The business part is the timing. Carolann Neale in our product marketing team started sharing setup documentation with the CX team last week, so customer onboarding can begin. That moves this from a technical demo into something customers actually use.

v1 is deliberately narrow. Read, learn, trust. Write actions aren’t the right first move. Before an agent updates property content, changes tags, or modifies customer-owned assets, it has to earn trust on read access first. Can it answer correctly? Can it say when it doesn’t know? Can customers understand what it saw and why it answered the way it did?

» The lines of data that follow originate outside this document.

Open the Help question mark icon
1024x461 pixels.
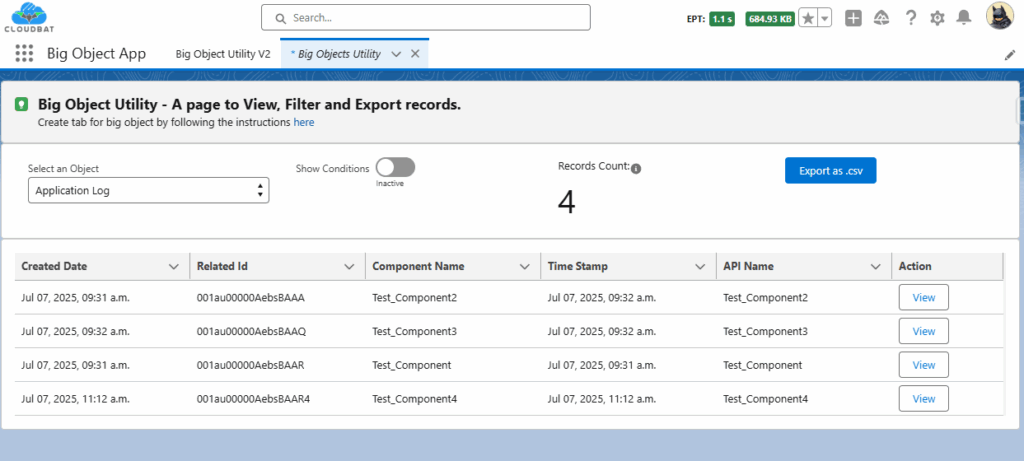pyautogui.click(x=910, y=18)
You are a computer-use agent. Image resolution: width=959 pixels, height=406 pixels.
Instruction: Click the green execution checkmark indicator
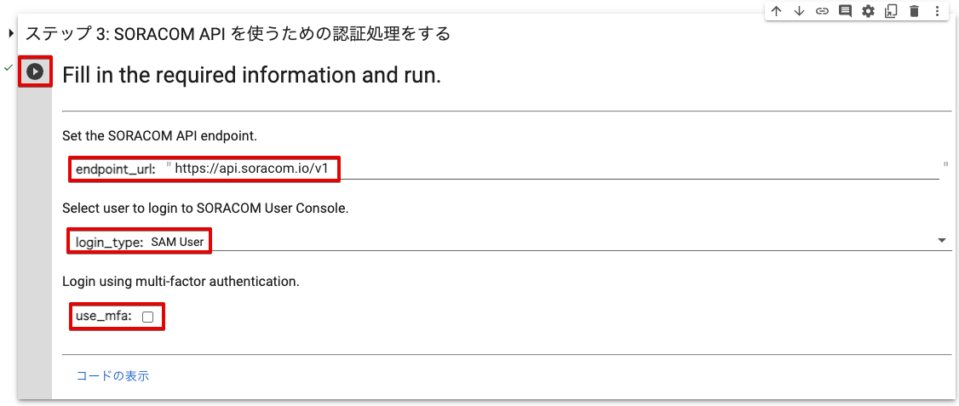click(x=8, y=67)
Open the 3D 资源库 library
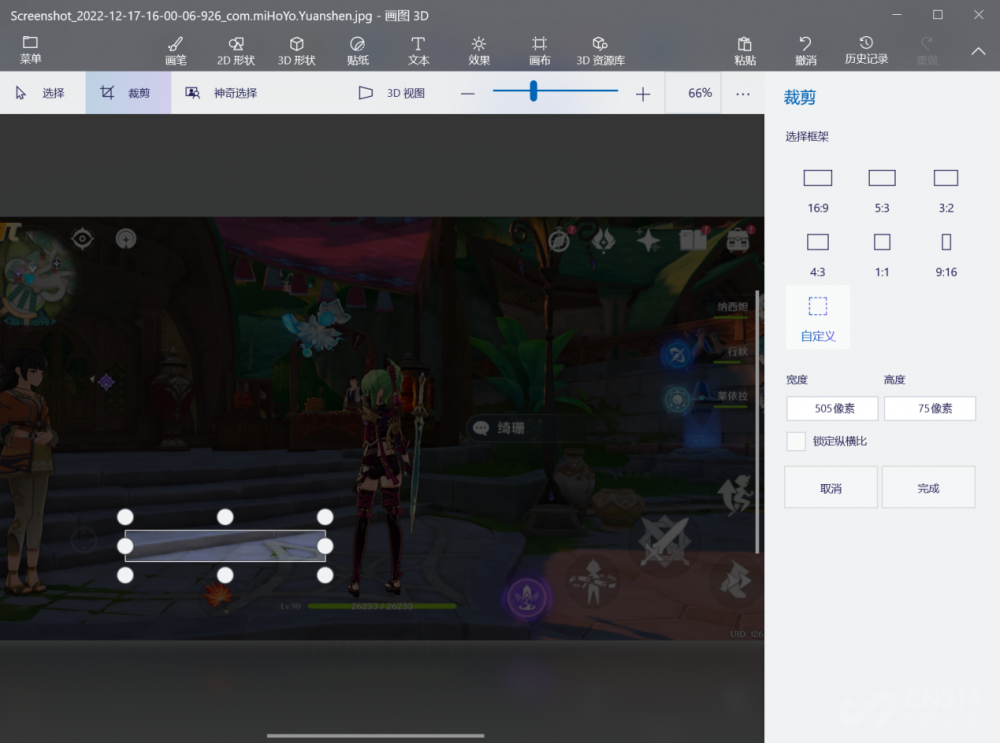The height and width of the screenshot is (743, 1000). [600, 50]
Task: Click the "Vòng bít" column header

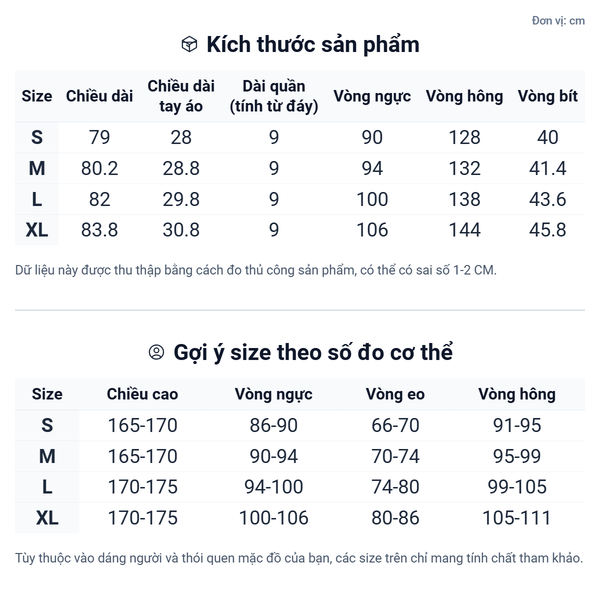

That’s the spec for the first version. The partner pattern is the strategic part. “Brand-level MCPs become the distribution surface. Visiting Media becomes the content layer underneath.” – Chad Kimner

Chad’s framing here is useful, because this is a GTM workflow story, not just an integration. Hotels have spent years producing better content, then pushing it into channels that were never built to preserve the context. The handoff is lumpy. The asset might be rich, but the downstream system sees a thumbnail, a caption, or a generic amenity field.

MCP changes the handoff. It lets the content answer questions. That doesn’t mean every AI assistant on the internet suddenly knows which suite has the best terrace or which meeting room works for a 70-person reception. There are still gaps. Brand MCPs are early. Customer onboarding is early. The standards for agent discovery, ranking, and attribution are still forming. We should be honest about that.

But the direction is clear enough to build against. Hotels want to be found by agents because their buyers are starting to use agents. Partners want a standard surface because every one-off integration gets expensive to maintain. Brands want distribution control because the last generation of digital travel taught everyone what happens when the demand layer is owned somewhere else.

We didn’t build MCP. We build the part underneath it that’s actually hard in hospitality: the immersive content, the property context, the workflows that make all of it usable to a buyer.

The hotel industry has spent 20 years optimizing for search engines. The next 10 will be about optimizing for AI agents.